Ziel der Aufgabe —
Beantworte anhand des Lesetexts:
(a) Was musste das Gericht für nichtig erklären?
(b) An welches Gericht ist ein Antrag auf Aufnahme des unterbrochenen Verfahrens zu richten?
(c) Auf welcher Vorschrift beruht die Kostenentscheidung?

Lesetext —
Das Verfahren ist somit noch immer unterbrochen, trotzdem ist die Revision des Klägers aber zulässig. Während der Unterbrechung des Verfahrens sind Prozeßhandlungen zwar unwirksam, doch kann einer Partei, die sich durch eine trotz erfolgter Verfahrensunterbrechung ergangene Entscheidung beschwert erachtet, nicht verwehrt werden, diese Entscheidung anzufechten, wenn sie damit einen Verstoß gegen § 7 Abs 1 KO geltend machen will (SZ 34/124, SZ 43/158, SZ 45/19, 2 Ob 504/80). Der Kläger ist daher nach Rechtskraft der Aufhebung des Konkurses trotz der weiter bestehenden Unterbrechung des Verfahrens berechtigt, eine Revision zu erheben, in der er rügt, daß die Entscheidung des Berufungsgerichtes trotz der Unterbrechung ergangen ist.

Rechtliche Beurteilung

Die Revision ist auch berechtigt.

Da das Gericht während der Unterbrechung keinerlei Prozeßhandlungen setzen darf (Fasching, Zivilprozeßrecht, Rdz 598), hätte die mündliche Berufungsverhandlung nicht durchgeführt und das Urteil des Berufungsgerichtes nicht gefällt werden dürfen. Diese Gerichtshandlungen sind daher nichtig (Fasching aaO). Verhandlung und Urteil des Berufungsgerichtes mußten daher für nichtig erklärt werden. Das Berufungsgericht wird, sofern die Unterbrechung aufgehoben wird, über die Berufung (diese wurde ebenso wie die Berufungsbeantwortung noch vor Eintritt der Unterbrechung eingebracht) neuerlich zu entscheiden haben. Bemerkt sei, daß nach ständiger Rechtsprechung in der Erhebung einer Revision kein Antrag auf Aufnahme des unterbrochenen Verfahrens erblickt werden kann (SZ 41/93, SZ 44/63, SZ 45/19, 8 Ob 299/81 ua). Ein derartiger Antrag ist an das Gericht zu richten, bei dem die Unterbrechung eintrat (Fasching, Zivilprozeßrecht, Rdz 613; SZ 49/135; 8 Ob 30/73, 1 Ob 672/85).

Die Kostenentscheidung beruht auf § 51 Abs 2 ZPO.

Gespeicherte Daten —
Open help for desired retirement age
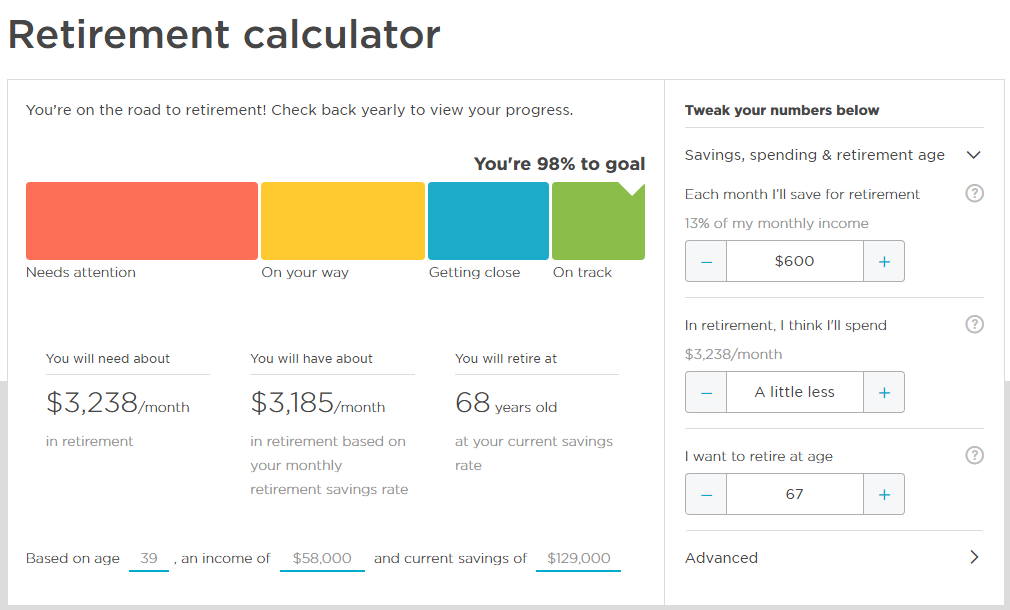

Lösung —
(a) Die Verhandlung und das Urteil des Berufungsgerichtes.
(b) An das Gericht, bei dem die Unterbrechung eintrat.
(c) Auf § 51 Abs 2 ZPO.